Tribunal Administratif de Dijon — Décision N° TA21-2503800

lundi 13 octobre 2025

JuridictionTribunal Administratif de Dijon
SectionTribunal Administratif de Dijon
N° DossierTA21-2503800
TypeOrdonnance
RecoursExcès de pouvoir
PublicationD
Avocat requérantCABINET COTESSAT-BUISSON

Résumé IA

Le Tribunal Administratif de Dijon, statuant en référé sur le fondement de l'article L. 521-1 du code de justice administrative, a rejeté la demande de la SASU C... B... visant à suspendre la décision du 2 juillet 2025 de la directrice adjointe de la direction départementale de l’emploi, du travail et de la solidarité de Saône-et-Loire. Cette décision avait suspendu le contrat d'apprentissage de M. A... D... en raison d'un risque sérieux pour sa santé et son intégrité, conformément à l'article L. 6225-4 du code du travail. Le juge a estimé que la condition d'urgence n'était pas remplie, le préjudice financier invoqué par l'employeur ne présentant pas un caractère suffisamment grave et immédiat au regard de l'intérêt général et de la protection de l'apprenti mineur.

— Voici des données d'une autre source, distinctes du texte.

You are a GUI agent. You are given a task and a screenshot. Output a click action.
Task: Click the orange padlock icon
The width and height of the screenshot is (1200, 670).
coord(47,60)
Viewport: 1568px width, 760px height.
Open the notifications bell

Par conséquent, la requête a été rejetée comme manifestement mal fondée, sans qu'il soit besoin d'examiner les moyens relatifs au doute sérieux sur la légalité de la décision.

Texte intégral

Vu la procédure suivante :

Par une requête, enregistrée le 8 octobre 2025, la société par actions simplifiée à associé unique (SASU) C... B..., représentée par Me Buisson, demande au juge des référés, sur le fondement des dispositions de l’article L. 521-1 du code de justice administrative :

1°) de suspendre la décision du 2 juillet 2025 par laquelle la directrice adjointe de la direction départementale de l’emploi, du travail et de la solidarité de Saône-et-Loire a suspendu le contrat d’apprentissage qu’elle a signé avec M. A... D..., avec effet immédiat et maintien de sa rémunération ;

2°) de mettre à la charge de l’Etat la somme de 1 500 euros au titre de l’article L. 761-1 du code de justice administrative.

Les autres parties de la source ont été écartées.